Here’s the abstract:
Compared to children, adults are bad at learning language. This is counterintuitive; adults outperform children on most measures of cognition, especially those that involve effort (which continue to mature into early adulthood). The present study asks whether these mature effortful abilities interfere with language learning in adults and further, whether interference occurs equally for aspects of language that adults are good (word-segmentation) versus bad (grammar) at learning. Learners were exposed to an artificial language comprised of statistically defined words that belong to phonologically defined categories (grammar). Exposure occurred under passive or effortful conditions. Passive learners were told to listen while effortful learners were instructed to try to 1) learn the words, 2) learn the categories, or 3) learn the category-order. Effortful learners showed an advantage for learning words while passive learners showed an advantage for learning the categories. Effort can therefore hurt the learning of categories.

Thanks to PLOS ONE for a great experience. Thanks also to Michael Ramscar, who gave very thoughtful and helpful commentary along the way. (He served as a reviewer, more than once. And no, it’s not a case of conflict of interest. He signs his reviews.)

Open Access publication.

Just published: Learning language with the wrong neural scaffolding: the cost of neural commitment to sounds.
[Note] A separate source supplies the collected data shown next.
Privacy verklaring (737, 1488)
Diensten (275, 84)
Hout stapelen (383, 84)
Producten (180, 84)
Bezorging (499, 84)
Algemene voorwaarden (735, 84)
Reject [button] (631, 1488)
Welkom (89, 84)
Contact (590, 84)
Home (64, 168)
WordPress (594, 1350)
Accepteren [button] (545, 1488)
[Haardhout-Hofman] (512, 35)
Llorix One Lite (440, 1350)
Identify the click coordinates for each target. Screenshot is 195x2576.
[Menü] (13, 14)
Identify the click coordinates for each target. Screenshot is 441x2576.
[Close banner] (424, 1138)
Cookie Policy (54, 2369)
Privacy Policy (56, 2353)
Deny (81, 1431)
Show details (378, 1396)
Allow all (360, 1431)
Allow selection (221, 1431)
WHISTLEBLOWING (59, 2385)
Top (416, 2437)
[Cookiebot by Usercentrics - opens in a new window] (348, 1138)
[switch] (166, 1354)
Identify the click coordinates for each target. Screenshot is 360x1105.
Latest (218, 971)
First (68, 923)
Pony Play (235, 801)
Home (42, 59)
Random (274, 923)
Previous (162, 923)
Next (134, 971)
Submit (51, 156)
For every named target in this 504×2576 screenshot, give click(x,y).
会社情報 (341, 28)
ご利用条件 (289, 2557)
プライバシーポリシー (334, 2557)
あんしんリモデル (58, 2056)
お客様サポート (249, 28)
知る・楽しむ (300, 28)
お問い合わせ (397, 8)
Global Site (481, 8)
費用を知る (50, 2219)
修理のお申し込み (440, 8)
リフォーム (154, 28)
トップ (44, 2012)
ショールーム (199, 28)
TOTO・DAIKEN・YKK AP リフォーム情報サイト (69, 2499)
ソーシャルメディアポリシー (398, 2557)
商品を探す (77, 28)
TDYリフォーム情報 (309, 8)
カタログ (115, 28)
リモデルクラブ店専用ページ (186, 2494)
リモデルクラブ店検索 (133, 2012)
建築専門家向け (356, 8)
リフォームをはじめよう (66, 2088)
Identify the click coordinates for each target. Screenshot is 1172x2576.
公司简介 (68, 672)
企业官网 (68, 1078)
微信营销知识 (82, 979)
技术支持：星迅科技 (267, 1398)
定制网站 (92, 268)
I’m excited to finally be able to announce a publication on the blog! It’s a paper entitled “Learning language with the wrong neural scaffolding: the cost of neural commitment to sounds” that just came out in Frontiers in Systems Neuroscience. It’s part of a special issue on sensitive periods in development. So happy to see this work finally come out. Congratulations to first author Amy Finn!

It’s my first foray into open access publishing, and it was a great experience.

Abstract is here: Does tuning to one’s native language explain the “sensitive period” for language learning? We explore the idea that tuning to (or becoming more selective for) the properties of one’s native-language could result in being less open (or plastic) for tuning to the properties of a new language. To explore how this might lead to the sensitive period for grammar learning, we ask if tuning to an earlier-learned aspect of language (sound structure) has an impact on the neural representation of a later-learned aspect (grammar). English-speaking adults learned one of two miniature artificial languages (MALs) over 4 days in the lab. Compared to English, both languages had novel grammar, but only one was comprised of novel sounds. After learning a language, participants were scanned while judging the grammaticality of sentences. Judgments were performed for the newly learned language and English. Learners of the similar-sounds language recruited regions that overlapped more with English. Learners of the distinct-sounds language, however, recruited the Superior Temporal Gyrus (STG) to a greater extent, which was coactive with the Inferior Frontal Gyrus (IFG). Across learners, recruitment of IFG (but not STG) predicted both learning success in tests conducted prior to the scan and grammatical judgment ability during the scan. Data suggest that adults’ difficulty learning language, especially grammar, could be due, at least in part, to the neural commitments they have made to the lower level linguistic components of their native language.”